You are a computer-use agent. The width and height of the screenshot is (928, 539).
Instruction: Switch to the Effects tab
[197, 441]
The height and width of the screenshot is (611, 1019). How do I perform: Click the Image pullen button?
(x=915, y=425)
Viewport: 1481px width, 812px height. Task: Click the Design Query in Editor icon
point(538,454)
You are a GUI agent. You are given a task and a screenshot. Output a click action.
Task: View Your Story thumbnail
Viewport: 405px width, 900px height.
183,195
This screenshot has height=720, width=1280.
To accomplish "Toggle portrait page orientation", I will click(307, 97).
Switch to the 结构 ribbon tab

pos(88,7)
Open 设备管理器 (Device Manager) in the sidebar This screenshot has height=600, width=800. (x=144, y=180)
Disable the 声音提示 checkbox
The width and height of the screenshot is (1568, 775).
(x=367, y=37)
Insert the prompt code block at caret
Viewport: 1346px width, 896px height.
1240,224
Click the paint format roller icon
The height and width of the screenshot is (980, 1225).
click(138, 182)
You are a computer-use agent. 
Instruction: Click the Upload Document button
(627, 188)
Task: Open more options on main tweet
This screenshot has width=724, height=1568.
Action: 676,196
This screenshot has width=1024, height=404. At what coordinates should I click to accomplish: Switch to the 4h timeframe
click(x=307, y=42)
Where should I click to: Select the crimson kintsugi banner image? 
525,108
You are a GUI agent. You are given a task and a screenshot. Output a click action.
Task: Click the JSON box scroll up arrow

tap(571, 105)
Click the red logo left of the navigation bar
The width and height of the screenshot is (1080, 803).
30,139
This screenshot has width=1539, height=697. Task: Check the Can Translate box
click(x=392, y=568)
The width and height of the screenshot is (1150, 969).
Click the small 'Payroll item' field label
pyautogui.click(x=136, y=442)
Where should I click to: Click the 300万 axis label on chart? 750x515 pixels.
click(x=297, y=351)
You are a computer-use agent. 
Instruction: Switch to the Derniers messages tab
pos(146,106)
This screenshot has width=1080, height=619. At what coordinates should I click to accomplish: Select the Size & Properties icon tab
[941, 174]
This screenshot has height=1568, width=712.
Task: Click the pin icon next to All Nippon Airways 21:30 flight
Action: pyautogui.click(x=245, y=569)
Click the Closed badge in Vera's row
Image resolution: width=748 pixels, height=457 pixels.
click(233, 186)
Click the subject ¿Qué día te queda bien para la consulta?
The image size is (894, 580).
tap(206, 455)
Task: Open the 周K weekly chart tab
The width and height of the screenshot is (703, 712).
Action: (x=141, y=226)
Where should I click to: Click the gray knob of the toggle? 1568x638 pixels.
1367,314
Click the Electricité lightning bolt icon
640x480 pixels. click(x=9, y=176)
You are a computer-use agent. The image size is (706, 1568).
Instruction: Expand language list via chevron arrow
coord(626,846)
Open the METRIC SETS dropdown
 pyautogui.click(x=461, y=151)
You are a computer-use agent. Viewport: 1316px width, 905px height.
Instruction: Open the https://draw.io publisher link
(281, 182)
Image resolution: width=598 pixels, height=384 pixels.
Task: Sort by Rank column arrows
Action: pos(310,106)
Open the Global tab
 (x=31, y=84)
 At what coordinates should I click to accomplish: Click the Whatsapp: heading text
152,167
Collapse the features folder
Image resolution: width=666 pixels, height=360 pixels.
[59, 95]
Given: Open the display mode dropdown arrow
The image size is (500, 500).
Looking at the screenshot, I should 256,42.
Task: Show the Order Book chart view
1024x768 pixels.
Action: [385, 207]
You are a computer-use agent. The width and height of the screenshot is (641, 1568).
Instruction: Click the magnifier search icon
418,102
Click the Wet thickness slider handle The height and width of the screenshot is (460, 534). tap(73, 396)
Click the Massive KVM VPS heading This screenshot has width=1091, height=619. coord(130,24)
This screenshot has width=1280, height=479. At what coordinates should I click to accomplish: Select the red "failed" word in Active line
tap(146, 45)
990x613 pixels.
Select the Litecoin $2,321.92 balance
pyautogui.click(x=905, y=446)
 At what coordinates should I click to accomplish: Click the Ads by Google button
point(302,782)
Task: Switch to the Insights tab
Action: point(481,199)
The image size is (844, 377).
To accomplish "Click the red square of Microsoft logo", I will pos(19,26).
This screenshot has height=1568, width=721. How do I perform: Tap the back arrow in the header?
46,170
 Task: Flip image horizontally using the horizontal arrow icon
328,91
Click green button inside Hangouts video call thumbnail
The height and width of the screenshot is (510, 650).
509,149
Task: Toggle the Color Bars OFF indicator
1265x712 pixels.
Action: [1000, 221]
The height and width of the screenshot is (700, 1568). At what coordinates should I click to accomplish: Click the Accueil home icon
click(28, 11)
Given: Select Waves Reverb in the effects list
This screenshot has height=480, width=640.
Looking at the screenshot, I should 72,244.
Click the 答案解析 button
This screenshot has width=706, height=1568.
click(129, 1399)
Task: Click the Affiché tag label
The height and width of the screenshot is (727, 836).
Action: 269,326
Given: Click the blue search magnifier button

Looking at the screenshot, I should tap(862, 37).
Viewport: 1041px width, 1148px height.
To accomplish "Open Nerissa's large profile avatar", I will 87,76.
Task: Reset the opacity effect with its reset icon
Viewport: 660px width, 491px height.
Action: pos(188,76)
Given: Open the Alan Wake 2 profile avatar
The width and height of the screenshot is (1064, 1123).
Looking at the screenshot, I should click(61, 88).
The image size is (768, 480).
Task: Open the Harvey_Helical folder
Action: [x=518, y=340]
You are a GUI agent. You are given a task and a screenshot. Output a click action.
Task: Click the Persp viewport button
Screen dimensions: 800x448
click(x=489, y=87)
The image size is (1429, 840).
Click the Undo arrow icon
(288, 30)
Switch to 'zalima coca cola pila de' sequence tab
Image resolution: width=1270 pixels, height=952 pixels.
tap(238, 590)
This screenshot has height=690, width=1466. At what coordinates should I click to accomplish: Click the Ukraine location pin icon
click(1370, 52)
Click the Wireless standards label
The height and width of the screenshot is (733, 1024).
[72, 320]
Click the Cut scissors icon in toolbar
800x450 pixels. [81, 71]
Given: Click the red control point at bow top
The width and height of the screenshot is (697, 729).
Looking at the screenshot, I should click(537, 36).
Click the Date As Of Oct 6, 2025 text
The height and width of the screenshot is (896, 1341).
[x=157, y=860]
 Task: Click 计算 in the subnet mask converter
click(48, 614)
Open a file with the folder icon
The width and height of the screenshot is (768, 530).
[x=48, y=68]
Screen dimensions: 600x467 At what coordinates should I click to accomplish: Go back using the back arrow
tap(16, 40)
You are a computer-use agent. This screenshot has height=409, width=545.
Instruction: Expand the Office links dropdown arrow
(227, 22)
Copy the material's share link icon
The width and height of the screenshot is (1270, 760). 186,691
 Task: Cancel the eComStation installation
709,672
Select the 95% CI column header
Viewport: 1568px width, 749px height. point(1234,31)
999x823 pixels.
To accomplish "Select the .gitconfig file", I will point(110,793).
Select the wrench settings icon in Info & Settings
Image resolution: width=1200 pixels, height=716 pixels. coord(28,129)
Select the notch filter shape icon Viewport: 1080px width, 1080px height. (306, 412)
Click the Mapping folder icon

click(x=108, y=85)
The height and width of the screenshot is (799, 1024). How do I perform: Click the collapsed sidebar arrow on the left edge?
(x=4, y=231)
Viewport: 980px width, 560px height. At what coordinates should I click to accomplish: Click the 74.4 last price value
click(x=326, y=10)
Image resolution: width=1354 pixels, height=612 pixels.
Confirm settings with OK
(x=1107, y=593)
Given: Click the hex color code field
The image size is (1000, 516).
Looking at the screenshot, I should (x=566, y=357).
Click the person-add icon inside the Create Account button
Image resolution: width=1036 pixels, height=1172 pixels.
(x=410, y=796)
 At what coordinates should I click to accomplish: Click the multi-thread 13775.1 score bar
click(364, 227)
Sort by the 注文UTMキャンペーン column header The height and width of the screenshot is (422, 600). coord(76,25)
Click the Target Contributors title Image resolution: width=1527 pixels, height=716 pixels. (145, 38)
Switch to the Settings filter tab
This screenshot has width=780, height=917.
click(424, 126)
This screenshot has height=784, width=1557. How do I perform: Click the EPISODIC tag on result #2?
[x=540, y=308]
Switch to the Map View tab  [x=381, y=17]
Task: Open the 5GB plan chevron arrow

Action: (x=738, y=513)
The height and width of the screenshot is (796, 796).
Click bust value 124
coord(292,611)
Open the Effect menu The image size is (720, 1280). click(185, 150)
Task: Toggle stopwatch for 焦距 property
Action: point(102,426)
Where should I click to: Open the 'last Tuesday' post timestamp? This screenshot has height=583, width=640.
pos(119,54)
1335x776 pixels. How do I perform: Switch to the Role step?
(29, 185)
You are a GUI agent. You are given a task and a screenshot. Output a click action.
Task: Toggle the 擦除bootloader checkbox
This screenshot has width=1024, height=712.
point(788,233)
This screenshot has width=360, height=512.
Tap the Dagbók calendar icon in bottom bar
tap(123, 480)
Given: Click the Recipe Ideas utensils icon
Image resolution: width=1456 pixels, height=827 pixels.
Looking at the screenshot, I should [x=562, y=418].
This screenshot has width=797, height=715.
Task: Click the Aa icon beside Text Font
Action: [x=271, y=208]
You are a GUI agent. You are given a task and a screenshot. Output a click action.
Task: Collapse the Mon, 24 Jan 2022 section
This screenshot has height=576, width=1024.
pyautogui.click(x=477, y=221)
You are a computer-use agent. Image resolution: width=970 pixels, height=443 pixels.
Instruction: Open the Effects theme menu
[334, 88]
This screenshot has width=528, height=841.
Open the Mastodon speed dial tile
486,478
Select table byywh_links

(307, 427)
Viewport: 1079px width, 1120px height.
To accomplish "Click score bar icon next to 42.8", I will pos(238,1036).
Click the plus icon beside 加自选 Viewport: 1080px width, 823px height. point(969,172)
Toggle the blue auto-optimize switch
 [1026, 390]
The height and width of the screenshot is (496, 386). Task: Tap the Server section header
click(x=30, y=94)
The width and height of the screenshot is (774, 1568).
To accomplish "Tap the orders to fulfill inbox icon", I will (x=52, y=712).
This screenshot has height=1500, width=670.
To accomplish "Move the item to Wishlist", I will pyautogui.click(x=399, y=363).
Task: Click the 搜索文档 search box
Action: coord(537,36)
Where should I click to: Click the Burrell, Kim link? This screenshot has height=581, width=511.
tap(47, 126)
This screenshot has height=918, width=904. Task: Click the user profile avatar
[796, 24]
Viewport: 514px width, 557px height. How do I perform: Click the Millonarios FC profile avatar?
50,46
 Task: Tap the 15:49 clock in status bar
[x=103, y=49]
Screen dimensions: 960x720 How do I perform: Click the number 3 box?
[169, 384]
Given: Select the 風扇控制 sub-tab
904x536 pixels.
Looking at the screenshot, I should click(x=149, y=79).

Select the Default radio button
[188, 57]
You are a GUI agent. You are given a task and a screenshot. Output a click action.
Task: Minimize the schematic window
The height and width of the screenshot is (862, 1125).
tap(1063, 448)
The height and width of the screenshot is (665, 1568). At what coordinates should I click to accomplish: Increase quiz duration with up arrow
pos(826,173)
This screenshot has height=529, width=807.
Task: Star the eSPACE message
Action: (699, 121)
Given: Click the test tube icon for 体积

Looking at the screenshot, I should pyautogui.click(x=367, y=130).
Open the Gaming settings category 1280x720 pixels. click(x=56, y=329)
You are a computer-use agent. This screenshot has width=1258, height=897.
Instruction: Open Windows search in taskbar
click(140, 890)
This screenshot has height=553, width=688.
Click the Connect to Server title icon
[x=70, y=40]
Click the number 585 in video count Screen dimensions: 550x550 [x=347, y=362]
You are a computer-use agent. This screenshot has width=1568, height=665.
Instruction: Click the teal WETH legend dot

What to do: What is needed is a single number: how many lines of the data contain the word "video".

Task solution: 2